◆ **Task to carry out**
Return every line of the data exactly as it stands.

── Records

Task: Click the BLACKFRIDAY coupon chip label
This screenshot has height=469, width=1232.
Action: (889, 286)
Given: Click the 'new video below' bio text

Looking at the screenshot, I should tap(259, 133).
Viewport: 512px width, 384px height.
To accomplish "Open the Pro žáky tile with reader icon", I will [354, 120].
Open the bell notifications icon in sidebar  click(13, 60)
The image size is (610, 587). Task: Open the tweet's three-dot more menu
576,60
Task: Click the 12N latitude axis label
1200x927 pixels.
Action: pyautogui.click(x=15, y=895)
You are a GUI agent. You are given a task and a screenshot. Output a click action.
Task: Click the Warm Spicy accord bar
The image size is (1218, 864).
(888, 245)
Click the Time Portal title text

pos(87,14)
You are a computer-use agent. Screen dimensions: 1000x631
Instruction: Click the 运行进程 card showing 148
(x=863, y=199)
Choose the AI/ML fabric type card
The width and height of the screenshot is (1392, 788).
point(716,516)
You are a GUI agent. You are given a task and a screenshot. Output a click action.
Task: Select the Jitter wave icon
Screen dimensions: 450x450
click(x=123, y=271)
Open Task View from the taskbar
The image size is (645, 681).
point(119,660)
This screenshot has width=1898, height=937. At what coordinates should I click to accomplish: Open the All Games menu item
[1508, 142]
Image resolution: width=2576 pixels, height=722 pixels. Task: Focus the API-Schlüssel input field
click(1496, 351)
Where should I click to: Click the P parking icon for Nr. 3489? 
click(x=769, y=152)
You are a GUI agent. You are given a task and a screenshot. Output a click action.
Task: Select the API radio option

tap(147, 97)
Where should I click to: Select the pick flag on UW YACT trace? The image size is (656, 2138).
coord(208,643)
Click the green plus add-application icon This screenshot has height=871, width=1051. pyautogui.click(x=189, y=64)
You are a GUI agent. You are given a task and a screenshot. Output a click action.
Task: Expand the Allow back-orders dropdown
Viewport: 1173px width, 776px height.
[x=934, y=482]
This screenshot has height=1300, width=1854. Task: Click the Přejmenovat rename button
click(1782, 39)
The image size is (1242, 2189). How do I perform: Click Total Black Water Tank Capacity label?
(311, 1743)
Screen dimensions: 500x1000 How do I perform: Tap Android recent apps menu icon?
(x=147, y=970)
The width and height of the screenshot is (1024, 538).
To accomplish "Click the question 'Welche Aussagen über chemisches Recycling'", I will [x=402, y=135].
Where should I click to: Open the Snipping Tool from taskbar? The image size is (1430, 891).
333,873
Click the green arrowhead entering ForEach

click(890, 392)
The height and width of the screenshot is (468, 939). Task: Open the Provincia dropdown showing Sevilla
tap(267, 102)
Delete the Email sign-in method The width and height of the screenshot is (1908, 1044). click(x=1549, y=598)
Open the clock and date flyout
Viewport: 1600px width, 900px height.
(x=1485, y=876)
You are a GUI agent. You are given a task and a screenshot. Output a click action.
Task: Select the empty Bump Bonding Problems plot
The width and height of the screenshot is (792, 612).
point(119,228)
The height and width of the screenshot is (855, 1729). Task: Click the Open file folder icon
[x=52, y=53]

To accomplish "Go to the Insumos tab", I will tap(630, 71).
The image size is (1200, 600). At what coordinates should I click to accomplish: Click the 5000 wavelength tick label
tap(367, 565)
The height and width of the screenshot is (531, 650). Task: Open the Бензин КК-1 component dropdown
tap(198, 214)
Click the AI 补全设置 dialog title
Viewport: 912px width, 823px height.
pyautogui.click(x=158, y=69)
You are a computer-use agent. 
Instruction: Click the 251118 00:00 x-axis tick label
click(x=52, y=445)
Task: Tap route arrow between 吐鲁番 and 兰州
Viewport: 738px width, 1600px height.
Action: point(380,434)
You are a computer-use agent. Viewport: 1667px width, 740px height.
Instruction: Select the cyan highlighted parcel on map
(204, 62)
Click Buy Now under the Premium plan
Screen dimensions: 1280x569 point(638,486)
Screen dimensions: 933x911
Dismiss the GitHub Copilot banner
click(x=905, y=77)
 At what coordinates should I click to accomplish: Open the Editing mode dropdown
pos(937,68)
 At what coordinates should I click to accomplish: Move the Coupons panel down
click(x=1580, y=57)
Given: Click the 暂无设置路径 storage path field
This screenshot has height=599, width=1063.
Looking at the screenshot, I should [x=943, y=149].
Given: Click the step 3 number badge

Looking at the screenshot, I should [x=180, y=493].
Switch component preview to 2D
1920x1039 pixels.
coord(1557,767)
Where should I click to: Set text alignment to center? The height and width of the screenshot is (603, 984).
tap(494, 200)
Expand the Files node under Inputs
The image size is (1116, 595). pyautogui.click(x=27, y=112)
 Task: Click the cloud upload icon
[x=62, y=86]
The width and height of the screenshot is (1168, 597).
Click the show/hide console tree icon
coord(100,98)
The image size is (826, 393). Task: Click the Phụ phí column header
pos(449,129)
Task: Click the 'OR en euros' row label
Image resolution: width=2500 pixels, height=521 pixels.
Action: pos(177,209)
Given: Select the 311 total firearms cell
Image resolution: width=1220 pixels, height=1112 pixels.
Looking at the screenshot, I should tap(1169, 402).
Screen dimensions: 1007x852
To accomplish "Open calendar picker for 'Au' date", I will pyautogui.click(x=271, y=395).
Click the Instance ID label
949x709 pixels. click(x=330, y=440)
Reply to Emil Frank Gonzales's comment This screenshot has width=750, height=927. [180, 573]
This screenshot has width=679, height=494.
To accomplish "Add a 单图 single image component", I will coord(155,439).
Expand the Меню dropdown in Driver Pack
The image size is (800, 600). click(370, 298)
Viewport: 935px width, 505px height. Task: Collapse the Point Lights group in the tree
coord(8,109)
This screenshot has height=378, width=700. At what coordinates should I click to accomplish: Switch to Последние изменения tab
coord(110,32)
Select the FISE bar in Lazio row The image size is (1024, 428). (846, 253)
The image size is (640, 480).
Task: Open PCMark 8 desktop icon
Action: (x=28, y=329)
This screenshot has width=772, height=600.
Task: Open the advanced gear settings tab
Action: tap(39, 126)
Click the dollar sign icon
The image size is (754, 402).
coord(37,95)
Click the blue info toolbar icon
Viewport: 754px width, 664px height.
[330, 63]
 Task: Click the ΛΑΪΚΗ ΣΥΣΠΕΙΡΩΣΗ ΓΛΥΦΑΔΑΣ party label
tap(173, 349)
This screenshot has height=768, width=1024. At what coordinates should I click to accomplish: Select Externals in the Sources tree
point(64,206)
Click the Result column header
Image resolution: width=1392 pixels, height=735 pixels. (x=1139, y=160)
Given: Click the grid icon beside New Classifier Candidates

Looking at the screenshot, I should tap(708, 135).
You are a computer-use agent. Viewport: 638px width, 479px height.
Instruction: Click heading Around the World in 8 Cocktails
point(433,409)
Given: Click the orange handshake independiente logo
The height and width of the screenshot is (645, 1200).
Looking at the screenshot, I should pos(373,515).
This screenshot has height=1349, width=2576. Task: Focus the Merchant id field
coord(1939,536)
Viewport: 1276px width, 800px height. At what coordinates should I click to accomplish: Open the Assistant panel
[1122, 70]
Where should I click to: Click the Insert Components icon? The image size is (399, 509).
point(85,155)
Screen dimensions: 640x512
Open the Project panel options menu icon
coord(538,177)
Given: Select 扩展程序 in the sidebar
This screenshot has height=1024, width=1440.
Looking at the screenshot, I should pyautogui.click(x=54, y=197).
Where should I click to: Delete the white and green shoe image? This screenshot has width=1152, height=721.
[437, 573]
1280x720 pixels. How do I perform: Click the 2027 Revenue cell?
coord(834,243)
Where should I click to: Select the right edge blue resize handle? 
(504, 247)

────

◆ **Reply to the task**
Task: Click the BLACKFRIDAY coupon chip label
This screenshot has height=469, width=1232.
Action: (889, 286)
Given: Click the 'new video below' bio text

Looking at the screenshot, I should tap(259, 133).
Viewport: 512px width, 384px height.
To accomplish "Open the Pro žáky tile with reader icon", I will [354, 120].
Open the bell notifications icon in sidebar  click(13, 60)
The image size is (610, 587). Task: Open the tweet's three-dot more menu
576,60
Task: Click the 12N latitude axis label
1200x927 pixels.
Action: pyautogui.click(x=15, y=895)
You are a GUI agent. You are given a task and a screenshot. Output a click action.
Task: Click the Warm Spicy accord bar
The image size is (1218, 864).
(888, 245)
Click the Time Portal title text

pos(87,14)
You are a computer-use agent. Screen dimensions: 1000x631
Instruction: Click the 运行进程 card showing 148
(x=863, y=199)
Choose the AI/ML fabric type card
The width and height of the screenshot is (1392, 788).
point(716,516)
You are a GUI agent. You are given a task and a screenshot. Output a click action.
Task: Select the Jitter wave icon
Screen dimensions: 450x450
click(x=123, y=271)
Open Task View from the taskbar
The image size is (645, 681).
point(119,660)
This screenshot has width=1898, height=937. At what coordinates should I click to accomplish: Open the All Games menu item
[1508, 142]
Image resolution: width=2576 pixels, height=722 pixels. Task: Focus the API-Schlüssel input field
click(1496, 351)
Where should I click to: Click the P parking icon for Nr. 3489? 
click(x=769, y=152)
You are a GUI agent. You are given a task and a screenshot. Output a click action.
Task: Select the API radio option

tap(147, 97)
Where should I click to: Select the pick flag on UW YACT trace? The image size is (656, 2138).
coord(208,643)
Click the green plus add-application icon This screenshot has height=871, width=1051. pyautogui.click(x=189, y=64)
You are a GUI agent. You are given a task and a screenshot. Output a click action.
Task: Expand the Allow back-orders dropdown
Viewport: 1173px width, 776px height.
[x=934, y=482]
This screenshot has height=1300, width=1854. Task: Click the Přejmenovat rename button
click(1782, 39)
The image size is (1242, 2189). How do I perform: Click Total Black Water Tank Capacity label?
(311, 1743)
Screen dimensions: 500x1000 How do I perform: Tap Android recent apps menu icon?
(x=147, y=970)
The width and height of the screenshot is (1024, 538).
To accomplish "Click the question 'Welche Aussagen über chemisches Recycling'", I will [x=402, y=135].
Where should I click to: Open the Snipping Tool from taskbar? The image size is (1430, 891).
333,873
Click the green arrowhead entering ForEach

click(890, 392)
The height and width of the screenshot is (468, 939). Task: Open the Provincia dropdown showing Sevilla
tap(267, 102)
Delete the Email sign-in method The width and height of the screenshot is (1908, 1044). click(x=1549, y=598)
Open the clock and date flyout
Viewport: 1600px width, 900px height.
(x=1485, y=876)
You are a GUI agent. You are given a task and a screenshot. Output a click action.
Task: Select the empty Bump Bonding Problems plot
The width and height of the screenshot is (792, 612).
point(119,228)
The height and width of the screenshot is (855, 1729). Task: Click the Open file folder icon
[x=52, y=53]

To accomplish "Go to the Insumos tab", I will tap(630, 71).
The image size is (1200, 600). At what coordinates should I click to accomplish: Click the 5000 wavelength tick label
tap(367, 565)
The height and width of the screenshot is (531, 650). Task: Open the Бензин КК-1 component dropdown
tap(198, 214)
Click the AI 补全设置 dialog title
Viewport: 912px width, 823px height.
pyautogui.click(x=158, y=69)
You are a computer-use agent. 
Instruction: Click the 251118 00:00 x-axis tick label
click(x=52, y=445)
Task: Tap route arrow between 吐鲁番 and 兰州
Viewport: 738px width, 1600px height.
Action: point(380,434)
You are a computer-use agent. Viewport: 1667px width, 740px height.
Instruction: Select the cyan highlighted parcel on map
(204, 62)
Click Buy Now under the Premium plan
Screen dimensions: 1280x569 point(638,486)
Screen dimensions: 933x911
Dismiss the GitHub Copilot banner
click(x=905, y=77)
 At what coordinates should I click to accomplish: Open the Editing mode dropdown
pos(937,68)
 At what coordinates should I click to accomplish: Move the Coupons panel down
click(x=1580, y=57)
Given: Click the 暂无设置路径 storage path field
This screenshot has height=599, width=1063.
Looking at the screenshot, I should [x=943, y=149].
Given: Click the step 3 number badge

Looking at the screenshot, I should [x=180, y=493].
Switch component preview to 2D
1920x1039 pixels.
coord(1557,767)
Where should I click to: Set text alignment to center? The height and width of the screenshot is (603, 984).
tap(494, 200)
Expand the Files node under Inputs
The image size is (1116, 595). pyautogui.click(x=27, y=112)
 Task: Click the cloud upload icon
[x=62, y=86]
The width and height of the screenshot is (1168, 597).
Click the show/hide console tree icon
coord(100,98)
The image size is (826, 393). Task: Click the Phụ phí column header
pos(449,129)
Task: Click the 'OR en euros' row label
Image resolution: width=2500 pixels, height=521 pixels.
Action: pos(177,209)
Given: Select the 311 total firearms cell
Image resolution: width=1220 pixels, height=1112 pixels.
Looking at the screenshot, I should tap(1169, 402).
Screen dimensions: 1007x852
To accomplish "Open calendar picker for 'Au' date", I will pyautogui.click(x=271, y=395).
Click the Instance ID label
949x709 pixels. click(x=330, y=440)
Reply to Emil Frank Gonzales's comment This screenshot has width=750, height=927. [180, 573]
This screenshot has width=679, height=494.
To accomplish "Add a 单图 single image component", I will coord(155,439).
Expand the Меню dropdown in Driver Pack
The image size is (800, 600). click(370, 298)
Viewport: 935px width, 505px height. Task: Collapse the Point Lights group in the tree
coord(8,109)
This screenshot has height=378, width=700. At what coordinates should I click to accomplish: Switch to Последние изменения tab
coord(110,32)
Select the FISE bar in Lazio row The image size is (1024, 428). (846, 253)
The image size is (640, 480).
Task: Open PCMark 8 desktop icon
Action: (x=28, y=329)
This screenshot has width=772, height=600.
Task: Open the advanced gear settings tab
Action: tap(39, 126)
Click the dollar sign icon
The image size is (754, 402).
coord(37,95)
Click the blue info toolbar icon
Viewport: 754px width, 664px height.
[330, 63]
 Task: Click the ΛΑΪΚΗ ΣΥΣΠΕΙΡΩΣΗ ΓΛΥΦΑΔΑΣ party label
tap(173, 349)
This screenshot has height=768, width=1024. At what coordinates should I click to accomplish: Select Externals in the Sources tree
point(64,206)
Click the Result column header
Image resolution: width=1392 pixels, height=735 pixels. (x=1139, y=160)
Given: Click the grid icon beside New Classifier Candidates

Looking at the screenshot, I should tap(708, 135).
You are a computer-use agent. Viewport: 638px width, 479px height.
Instruction: Click heading Around the World in 8 Cocktails
point(433,409)
Given: Click the orange handshake independiente logo
The height and width of the screenshot is (645, 1200).
Looking at the screenshot, I should pos(373,515).
This screenshot has height=1349, width=2576. Task: Focus the Merchant id field
coord(1939,536)
Viewport: 1276px width, 800px height. At what coordinates should I click to accomplish: Open the Assistant panel
[1122, 70]
Where should I click to: Click the Insert Components icon? The image size is (399, 509).
point(85,155)
Screen dimensions: 640x512
Open the Project panel options menu icon
coord(538,177)
Given: Select 扩展程序 in the sidebar
This screenshot has height=1024, width=1440.
Looking at the screenshot, I should pyautogui.click(x=54, y=197).
Where should I click to: Delete the white and green shoe image? This screenshot has width=1152, height=721.
[437, 573]
1280x720 pixels. How do I perform: Click the 2027 Revenue cell?
coord(834,243)
Where should I click to: Select the right edge blue resize handle? 
(504, 247)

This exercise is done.